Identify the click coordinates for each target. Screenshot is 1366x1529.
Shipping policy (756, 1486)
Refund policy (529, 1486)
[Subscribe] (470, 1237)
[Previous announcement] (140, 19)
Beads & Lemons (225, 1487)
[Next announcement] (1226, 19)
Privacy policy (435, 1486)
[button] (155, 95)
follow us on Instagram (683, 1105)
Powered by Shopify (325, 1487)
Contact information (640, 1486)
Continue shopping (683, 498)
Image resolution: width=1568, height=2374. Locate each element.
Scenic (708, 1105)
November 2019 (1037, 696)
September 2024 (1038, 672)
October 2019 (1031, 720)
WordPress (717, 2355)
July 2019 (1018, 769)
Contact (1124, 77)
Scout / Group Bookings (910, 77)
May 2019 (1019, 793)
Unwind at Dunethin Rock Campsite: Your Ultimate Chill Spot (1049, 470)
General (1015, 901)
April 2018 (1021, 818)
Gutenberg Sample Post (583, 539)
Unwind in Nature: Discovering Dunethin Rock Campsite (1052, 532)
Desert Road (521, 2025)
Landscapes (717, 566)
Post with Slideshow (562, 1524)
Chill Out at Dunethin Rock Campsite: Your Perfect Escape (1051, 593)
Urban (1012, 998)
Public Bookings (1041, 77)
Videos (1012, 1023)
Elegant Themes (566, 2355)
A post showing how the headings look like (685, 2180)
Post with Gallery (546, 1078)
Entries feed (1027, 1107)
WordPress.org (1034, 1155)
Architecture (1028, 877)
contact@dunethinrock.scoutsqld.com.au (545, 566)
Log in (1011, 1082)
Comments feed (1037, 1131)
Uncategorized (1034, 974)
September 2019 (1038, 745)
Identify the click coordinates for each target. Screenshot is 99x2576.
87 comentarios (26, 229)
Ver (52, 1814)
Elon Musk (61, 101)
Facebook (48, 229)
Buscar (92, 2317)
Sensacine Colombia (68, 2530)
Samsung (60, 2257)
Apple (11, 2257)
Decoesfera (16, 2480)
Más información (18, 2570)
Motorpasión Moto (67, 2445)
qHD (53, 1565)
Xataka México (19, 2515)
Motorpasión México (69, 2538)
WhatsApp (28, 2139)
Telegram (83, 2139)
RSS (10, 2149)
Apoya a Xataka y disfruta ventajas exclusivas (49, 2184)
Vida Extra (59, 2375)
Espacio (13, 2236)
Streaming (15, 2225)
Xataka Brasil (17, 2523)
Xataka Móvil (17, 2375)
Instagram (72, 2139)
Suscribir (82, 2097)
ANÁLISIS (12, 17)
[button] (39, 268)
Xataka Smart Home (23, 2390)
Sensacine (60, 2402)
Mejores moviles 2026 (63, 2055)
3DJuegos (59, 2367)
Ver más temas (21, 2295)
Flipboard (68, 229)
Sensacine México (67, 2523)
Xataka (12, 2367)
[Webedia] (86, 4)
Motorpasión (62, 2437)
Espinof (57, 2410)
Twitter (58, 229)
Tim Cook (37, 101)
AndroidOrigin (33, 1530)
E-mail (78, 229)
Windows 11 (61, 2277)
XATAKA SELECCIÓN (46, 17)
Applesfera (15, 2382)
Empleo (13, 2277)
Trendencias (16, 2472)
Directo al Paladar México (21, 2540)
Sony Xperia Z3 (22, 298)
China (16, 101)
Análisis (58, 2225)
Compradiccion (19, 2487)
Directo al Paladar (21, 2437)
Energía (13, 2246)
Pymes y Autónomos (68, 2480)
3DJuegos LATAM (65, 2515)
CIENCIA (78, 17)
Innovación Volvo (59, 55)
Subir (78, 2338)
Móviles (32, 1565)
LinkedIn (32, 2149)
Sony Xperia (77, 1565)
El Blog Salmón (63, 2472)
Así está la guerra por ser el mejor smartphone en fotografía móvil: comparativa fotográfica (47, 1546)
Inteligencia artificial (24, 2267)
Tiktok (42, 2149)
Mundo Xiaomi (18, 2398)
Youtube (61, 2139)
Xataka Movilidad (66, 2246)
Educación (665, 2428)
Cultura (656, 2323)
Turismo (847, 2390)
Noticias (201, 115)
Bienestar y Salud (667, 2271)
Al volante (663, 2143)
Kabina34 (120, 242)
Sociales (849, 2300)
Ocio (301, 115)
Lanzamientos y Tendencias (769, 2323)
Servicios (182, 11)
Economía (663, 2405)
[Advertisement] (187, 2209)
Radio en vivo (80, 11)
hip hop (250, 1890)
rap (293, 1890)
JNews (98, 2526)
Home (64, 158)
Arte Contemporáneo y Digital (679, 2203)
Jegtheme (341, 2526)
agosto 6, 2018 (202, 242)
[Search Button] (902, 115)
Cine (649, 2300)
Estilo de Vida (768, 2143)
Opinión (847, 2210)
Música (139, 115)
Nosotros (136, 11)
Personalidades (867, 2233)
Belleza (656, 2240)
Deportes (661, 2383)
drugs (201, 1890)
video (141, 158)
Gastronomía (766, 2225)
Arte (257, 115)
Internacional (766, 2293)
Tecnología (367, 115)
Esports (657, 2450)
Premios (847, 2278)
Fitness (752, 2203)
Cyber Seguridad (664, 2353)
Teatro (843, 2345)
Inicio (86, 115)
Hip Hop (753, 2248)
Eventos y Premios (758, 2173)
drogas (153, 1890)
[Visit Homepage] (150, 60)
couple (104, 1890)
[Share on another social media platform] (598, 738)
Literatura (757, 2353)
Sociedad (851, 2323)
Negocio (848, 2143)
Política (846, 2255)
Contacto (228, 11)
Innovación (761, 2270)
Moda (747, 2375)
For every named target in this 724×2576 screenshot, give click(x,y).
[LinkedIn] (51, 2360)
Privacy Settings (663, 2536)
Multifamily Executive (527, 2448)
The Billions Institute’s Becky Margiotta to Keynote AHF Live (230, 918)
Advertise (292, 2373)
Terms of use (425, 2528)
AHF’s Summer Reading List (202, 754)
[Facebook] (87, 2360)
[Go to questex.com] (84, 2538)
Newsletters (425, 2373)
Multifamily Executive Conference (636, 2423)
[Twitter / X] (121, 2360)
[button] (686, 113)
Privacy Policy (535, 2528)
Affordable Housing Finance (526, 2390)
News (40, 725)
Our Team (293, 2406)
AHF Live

▸ PROBLEM STATEMENT
Across the records, how many lines contain "each"? Only the number should be given.

▸ SOLUTION FOR THIS TASK
3